Corría el año 1969. Se dibujaba una América turbulenta, violenta, ensangrentada. Los asesinos de la luna de miel o The honeymoon killers se remontaba a un pasado no menos turbulento donde también sucedían cosas terribles. Años 40. Una pareja de asesinos y de amantes. Un gígolo y una enfermera «grotescamente obesa» utilizando la definición que le diera José Luis Guarner. Él timador de mujeres maduras que buscaban una tabla de salvación escribiendo a un club de corazones solitarios. Ella, la femme fatale que conduce al abismo al gígolo. He aquí el ser humano en su acepción más abyecta y criminal. Y como protagonistas Shirley Stoler y Tony Lo Bianco, singularísima pareja, que asesinan mujeres solitarias y viudas en Alabama.
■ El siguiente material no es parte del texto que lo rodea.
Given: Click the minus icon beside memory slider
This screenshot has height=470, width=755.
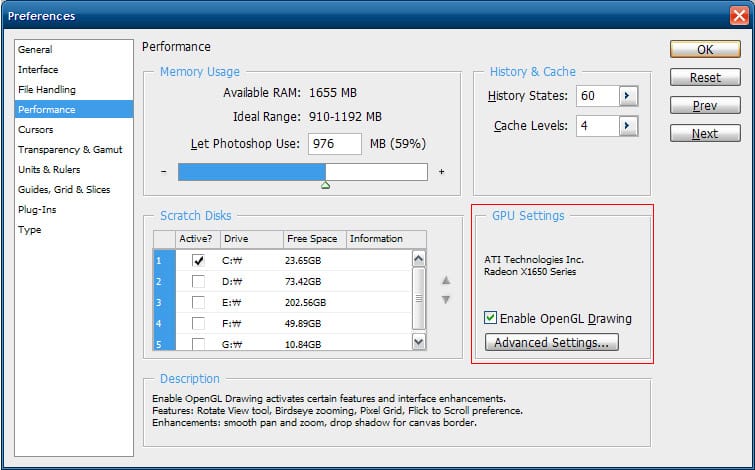Looking at the screenshot, I should (163, 172).
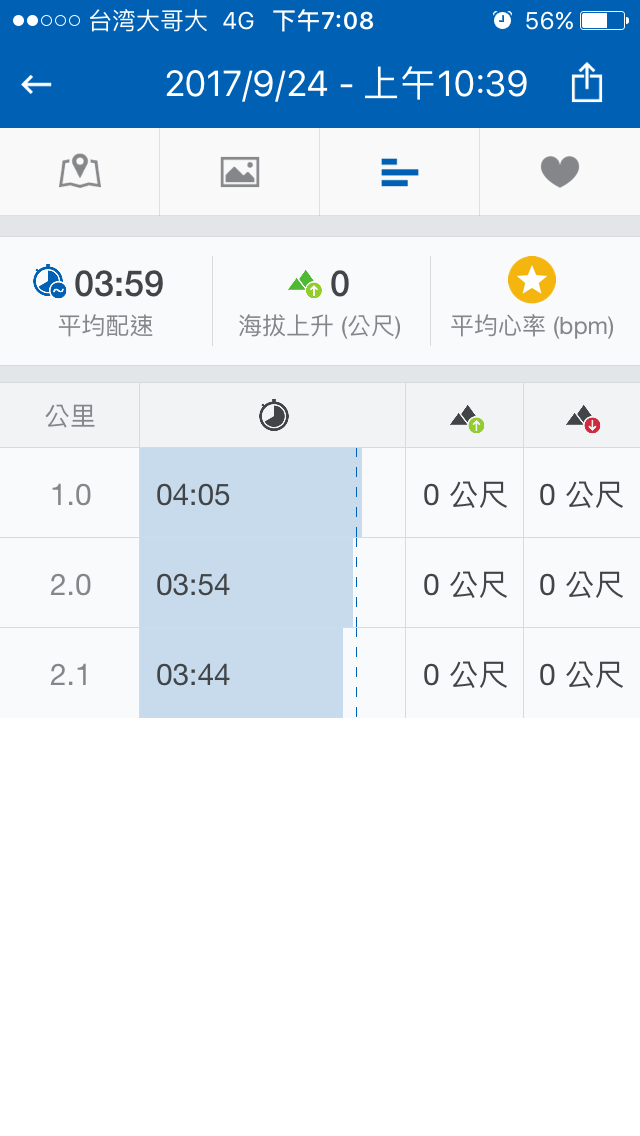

Todo ello filmado en un ambiente onírico, fuertemente expresivo, por el melómano Kastle instalado en la recién estrenada cuarentena. Kastle reemplazó a Scorsese, cineasta inicialmente previsto. La película resulta dura, amarga, cínica. Una rareza difícilmente asimilable en la España de los primeros años setenta. Por eso cabe elogiar la valentía de Quiñones de traerla a Cádiz y proyectarla en julio de 1972 como clausura de Alcances. Para Quiñones era importante -y hasta pedagógico- diferenciar Los asesinos de la luna de miel de la carnicería de La matanza de Texas. Nada que ver una historia con otra. Nada que ver la huida hacia adelante de la Stoler y del latín lover Tony Lo Bianco con el cine de terror de la época, con los manejos arteros y truculentos de Tobe Hooper.
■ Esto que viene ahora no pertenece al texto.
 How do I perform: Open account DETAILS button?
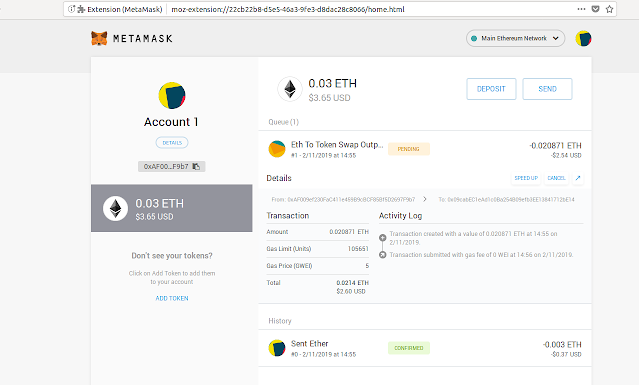pos(172,143)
El pase aconteció en un abarrotado Cine Municipal. Da la medida del programador que era Quiñones, de su consabida cinefilia. Hoy al revisar la crudeza e intensidad de Los asesinos de la luna de miel me acordé del autor de La canción del pirata y de aquel añorado Alcances que me contaron y no viví. Nostalgias de lo no habitado. Imaginé las reacciones del público ante una historia tan atroz que nos devuelve intacta la maestría de Kastle, cineasta de una sola película, que forma parte de los anales de un cine tan repulsivo como atrayente. Fruto de una realidad a la que Castle se aproximó con inusitada fuerza documental.
Esto lo supieron ver hasta Tavernier y Coursodon en su magna obra sobre el cine norteamericano. Los asesinos de la luna de miel constituía una fulgurante sorpresa como La noche del cazador de Charles Laughton. «Odisea de la frustración, autopsia de la opresión sexual» son calificativos que Coursodon y Tavernier manejaron a la hora de ensalzar la película. Lo que es evidente es que Kastle rodó con una apabullante personalidad, sin parecerse a nadie, con una libertad subyugante. Dejó una obra irrepetible, inclasificable, contracorriente, una huella en los senderos del cine absolutamente inequívoca, trágica, poderosa.